UK Post Office strangling branches

Thousands of post offices face the axe because of red tape that subpostmasters say will ruin their businesses. They believe that the Post Office's archaic curbs on how they work are stifling opportunities to thrive. But their efforts to overturn what they see as unfair terms in their contracts with the Post Office have been rebuffed. The Association of Convenience Stores, which has 10,000 post office members, lodged a complaint with the Office of Fair Trading last December over the contracts between the Post Office and subpostmasters. The association, backed by the Postmasternetwork website, claims that the contract is anti-competitive because it prevents sub-postmasters who run their own businesses from operating on equal terms with other retail outlets.
But after a ten-month review, the OFT says it is closing its file unless the association can supply new evidence within the next few weeks.

The contract, which has not changed in more than a decade, forbids subpostmasters from undertaking in a private capacity any business that the Post Office also provides.

Among key services on the banned list are using the foreign exchange services or lottery products of another company other than the Post Office provider.

The Post Office pays a commission to sub-postmasters for carrying out the business. But Gary Coyle of Postmasternetwork, which helps sub-postmasters to find new sources of income, says other companies would pay more for the same transactions.

The National Lottery provider Camelot, for example, pays 5p in every £1 on sales of lottery tickets, yet the Post Office pays its sub-postmasters only 4p.

Sub-postmasters are also given no choice over the financial services products that they are allowed to provide.

Coyle, who runs his own post office in Sutton Valence, Kent, says: 'The OFT decision will spell the end for thousands of post offices.

'For years. the Post Office has promised to develop new productsand services across the entire network. Yet it has failed to do so, leaving sub-postmasters like me struggling to make ends meet.

'Our only hope of survival is to develop our own profitable lines of business, but we can only do so if we are allowed to compete freely with the Post Office in the private domain.

'It is a travesty that the Post Office is allowed to hide behind a European law that allows it to keep an unfair monopoly on subpostmasters.'

James Lowman of the Association of Convenience Stores says it plans to challenge the OFT decision. 'The Government is contradicting itself,' he says.

'On the one hand, it is paying £150m a year to prop up the rural post office network, yet on the other it has prevented it from being commercially viable.'

He adds: 'By refusing to address the unfair terms in the Post Office contract, the Government will force many sub-postmasters to abandon their businesses simply because they are prevented from being competitive.'

The Post Office says: 'We have fully co-operated with the OFT inquiry and we welcome its intention to close its investigation.

'The terms of the contract with sub-postmasters are designed to ensure that they do not compete with us in relation to our core products and services.

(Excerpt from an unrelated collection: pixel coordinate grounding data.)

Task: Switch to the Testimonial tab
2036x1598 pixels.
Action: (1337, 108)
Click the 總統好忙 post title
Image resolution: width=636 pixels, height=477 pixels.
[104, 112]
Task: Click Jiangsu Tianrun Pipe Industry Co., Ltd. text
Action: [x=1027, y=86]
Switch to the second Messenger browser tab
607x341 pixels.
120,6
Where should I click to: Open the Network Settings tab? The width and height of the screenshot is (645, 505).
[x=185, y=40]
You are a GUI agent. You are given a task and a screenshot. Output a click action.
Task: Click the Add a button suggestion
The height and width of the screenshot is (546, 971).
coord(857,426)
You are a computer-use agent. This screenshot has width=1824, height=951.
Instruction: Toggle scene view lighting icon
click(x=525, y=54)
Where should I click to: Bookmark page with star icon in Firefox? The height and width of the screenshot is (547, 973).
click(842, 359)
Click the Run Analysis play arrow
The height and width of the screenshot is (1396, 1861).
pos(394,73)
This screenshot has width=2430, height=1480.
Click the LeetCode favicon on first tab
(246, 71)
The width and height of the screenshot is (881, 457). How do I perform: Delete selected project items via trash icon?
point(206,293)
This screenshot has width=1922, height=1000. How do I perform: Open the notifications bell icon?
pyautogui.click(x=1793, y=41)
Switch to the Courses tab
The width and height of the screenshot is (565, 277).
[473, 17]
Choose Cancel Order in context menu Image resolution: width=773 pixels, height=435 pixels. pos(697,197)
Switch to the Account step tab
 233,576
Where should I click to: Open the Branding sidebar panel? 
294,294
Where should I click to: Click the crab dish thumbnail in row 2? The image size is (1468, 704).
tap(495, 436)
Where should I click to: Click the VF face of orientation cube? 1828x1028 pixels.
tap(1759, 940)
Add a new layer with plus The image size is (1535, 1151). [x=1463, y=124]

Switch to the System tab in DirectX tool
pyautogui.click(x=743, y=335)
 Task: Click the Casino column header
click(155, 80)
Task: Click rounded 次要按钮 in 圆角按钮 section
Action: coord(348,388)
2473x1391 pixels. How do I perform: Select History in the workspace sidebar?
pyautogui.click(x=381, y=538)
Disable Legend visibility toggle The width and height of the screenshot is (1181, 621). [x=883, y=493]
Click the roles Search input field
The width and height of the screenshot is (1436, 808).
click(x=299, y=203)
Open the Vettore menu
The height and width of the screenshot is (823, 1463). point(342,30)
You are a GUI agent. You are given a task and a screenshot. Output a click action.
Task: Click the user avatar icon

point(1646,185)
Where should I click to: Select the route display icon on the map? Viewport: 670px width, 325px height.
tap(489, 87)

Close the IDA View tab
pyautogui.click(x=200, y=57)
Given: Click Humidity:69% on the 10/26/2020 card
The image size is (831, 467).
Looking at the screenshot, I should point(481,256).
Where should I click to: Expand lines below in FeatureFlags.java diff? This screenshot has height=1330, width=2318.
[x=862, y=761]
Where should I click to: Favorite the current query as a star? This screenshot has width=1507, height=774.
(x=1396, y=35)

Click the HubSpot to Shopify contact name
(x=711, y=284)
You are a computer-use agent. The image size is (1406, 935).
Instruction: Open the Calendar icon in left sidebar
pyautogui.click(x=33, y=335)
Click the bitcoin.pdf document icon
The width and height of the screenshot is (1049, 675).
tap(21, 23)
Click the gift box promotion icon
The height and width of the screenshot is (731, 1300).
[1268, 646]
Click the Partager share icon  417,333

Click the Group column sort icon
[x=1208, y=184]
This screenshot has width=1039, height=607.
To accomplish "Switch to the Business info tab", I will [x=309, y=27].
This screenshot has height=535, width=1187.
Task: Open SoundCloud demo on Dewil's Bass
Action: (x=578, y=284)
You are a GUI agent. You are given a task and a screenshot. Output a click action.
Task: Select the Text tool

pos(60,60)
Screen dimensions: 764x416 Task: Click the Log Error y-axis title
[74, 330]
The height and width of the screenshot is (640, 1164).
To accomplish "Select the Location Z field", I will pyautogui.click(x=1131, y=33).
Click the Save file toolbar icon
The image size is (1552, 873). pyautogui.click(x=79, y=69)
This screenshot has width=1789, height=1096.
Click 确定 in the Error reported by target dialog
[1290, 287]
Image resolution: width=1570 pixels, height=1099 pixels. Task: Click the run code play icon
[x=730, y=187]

'If they did, we would lose revenue that is essential to maintaining our branch network.'

The sad decline of a massive network

THE Post Office has the biggest retail network in Europe with 15,000 outlets. Yet in 1999, there were almost 19,000 branches. The network has been slashed in recent years with the closure of one-third of its urban branches since 1999.

The rural branch network faces similar pressures. This has been due largely to the switch to direct payment of benefits, causing post office revenues to dive.

Since 2000, the Post Office has been required to prevent avoidable rural closures and the Government announced a three-year support package of £450m for rural branches in 2002. That was extended in September last year with an additional £300m in Government support until 2008.

More than 90% of post offices are run by subpostmasters, with most being based in shops providing other business.

Delivery services will be deregulated in January, yet the Post Office contract will not allow sub-postmasters to use other postal service operators.

Royal Mail, which owns the Post Office, was losing £1m a day when Adam Crozier, former Football Association chief executive, took the helm in February 2003.

Though profits have improved, the workforce has been slashed by 33,000 to 200,000 and almost 3,000 branches-have gone.